Saved $41,450 in interest on their mortgage.

Saved $24,000 in superannuation fees by consolidating their accounts into one SMSF

Total saving $65,450.

Plus, they will own their home five years earlier. The compounding effect of owning their home five years earlier has a multiplier effect which will add $100,000’s to their wealth by the time they retire.

My projections now suggest that apart from their family home that they will own four investment properties outright (two inside super and two directly) by age 65 and they will have a decent share portfolio within super as well courtesy of my ASX share investment advice. This is projected to provide Diane & Jack with an income of over $2,000 per week in retirement and set them up very comfortably.

And, they have done this while protecting each other and their children with the right insurance protection in case some unfortunate circumstances were to pass.

Diane & Jack are a true success story and most importantly a lovely family orientated couple!!!


Cathy & Ben’s Story*

I had the opportunity to work with a very motivated recently married lovely couple that had been considering setting up their own Self Managed Super Fund to invest in residential property.

Cathy & Ben in their mid to late thirties have a great deal of investment property expertise between them, however, with their busy lives, setting up their own SMSF for the purpose of investing in property was one of those goals that they never got around to.

After reviewing their situation, I discovered that Cathy & Ben had six superannuation fund accounts between them.
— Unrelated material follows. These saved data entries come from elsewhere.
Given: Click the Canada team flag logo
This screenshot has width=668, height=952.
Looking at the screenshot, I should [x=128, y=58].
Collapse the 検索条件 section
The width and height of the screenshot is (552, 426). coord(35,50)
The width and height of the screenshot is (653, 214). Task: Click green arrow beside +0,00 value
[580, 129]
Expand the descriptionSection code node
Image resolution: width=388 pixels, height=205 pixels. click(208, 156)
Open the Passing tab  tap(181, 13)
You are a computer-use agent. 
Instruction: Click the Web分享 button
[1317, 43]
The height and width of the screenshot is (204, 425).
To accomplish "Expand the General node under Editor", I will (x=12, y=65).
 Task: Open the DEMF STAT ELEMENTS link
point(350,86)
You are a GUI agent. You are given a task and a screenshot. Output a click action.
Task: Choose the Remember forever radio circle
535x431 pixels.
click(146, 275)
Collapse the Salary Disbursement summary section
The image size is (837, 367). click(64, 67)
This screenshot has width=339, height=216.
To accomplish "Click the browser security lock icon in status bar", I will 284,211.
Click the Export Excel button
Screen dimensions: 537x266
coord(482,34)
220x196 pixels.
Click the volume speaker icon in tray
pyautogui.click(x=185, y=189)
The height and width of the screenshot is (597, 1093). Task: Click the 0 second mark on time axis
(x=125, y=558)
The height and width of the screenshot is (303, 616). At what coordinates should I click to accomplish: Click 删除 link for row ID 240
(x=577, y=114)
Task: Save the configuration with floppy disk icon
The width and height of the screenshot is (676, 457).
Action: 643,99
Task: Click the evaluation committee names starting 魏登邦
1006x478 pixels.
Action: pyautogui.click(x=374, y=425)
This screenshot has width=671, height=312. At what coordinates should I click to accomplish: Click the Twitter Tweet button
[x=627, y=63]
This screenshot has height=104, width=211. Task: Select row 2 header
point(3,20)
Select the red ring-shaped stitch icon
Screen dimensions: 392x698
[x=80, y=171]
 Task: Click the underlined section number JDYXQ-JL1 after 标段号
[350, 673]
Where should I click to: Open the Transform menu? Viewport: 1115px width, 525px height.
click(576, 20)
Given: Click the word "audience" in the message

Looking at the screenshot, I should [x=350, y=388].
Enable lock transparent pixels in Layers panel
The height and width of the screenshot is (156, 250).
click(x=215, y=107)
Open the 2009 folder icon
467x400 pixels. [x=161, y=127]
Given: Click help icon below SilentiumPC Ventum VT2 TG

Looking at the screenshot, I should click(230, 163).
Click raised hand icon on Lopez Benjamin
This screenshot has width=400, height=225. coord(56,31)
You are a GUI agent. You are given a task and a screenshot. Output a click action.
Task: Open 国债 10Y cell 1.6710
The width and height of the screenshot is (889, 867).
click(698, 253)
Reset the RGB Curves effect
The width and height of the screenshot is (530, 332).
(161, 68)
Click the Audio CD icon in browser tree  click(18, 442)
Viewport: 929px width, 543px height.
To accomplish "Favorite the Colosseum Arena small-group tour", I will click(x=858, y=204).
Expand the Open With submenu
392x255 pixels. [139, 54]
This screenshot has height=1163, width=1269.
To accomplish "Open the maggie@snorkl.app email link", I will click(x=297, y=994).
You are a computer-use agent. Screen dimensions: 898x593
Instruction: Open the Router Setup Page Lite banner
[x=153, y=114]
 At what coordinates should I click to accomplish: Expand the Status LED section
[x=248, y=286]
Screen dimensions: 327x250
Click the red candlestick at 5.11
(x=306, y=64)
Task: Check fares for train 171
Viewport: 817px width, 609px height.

These funds were not really performing from an investment point-of-view and each of these six super funds were accruing a variety of fees.

We have consolidated their six (fee generating) super funds into their own Self Managed Super Fund saving them over $500 per annum in superannuation fees which equates to over $15,000 by retirement age. Cathy & Ben with the help of our clear investment strategy can now control their own financial destiny by using their expertise to invest in in property with a small portion invested in shares courtesy of my share market advice.

In projecting their property portfolio out 25 years until retirement, I forecast that Cathy & Ben will own 25 properties inside and outside of super generating an income of at least $300,000 per annum in retirement. Cathy’s goal is to have 30 properties, and being a determined young woman, I reckon she might just get there!!!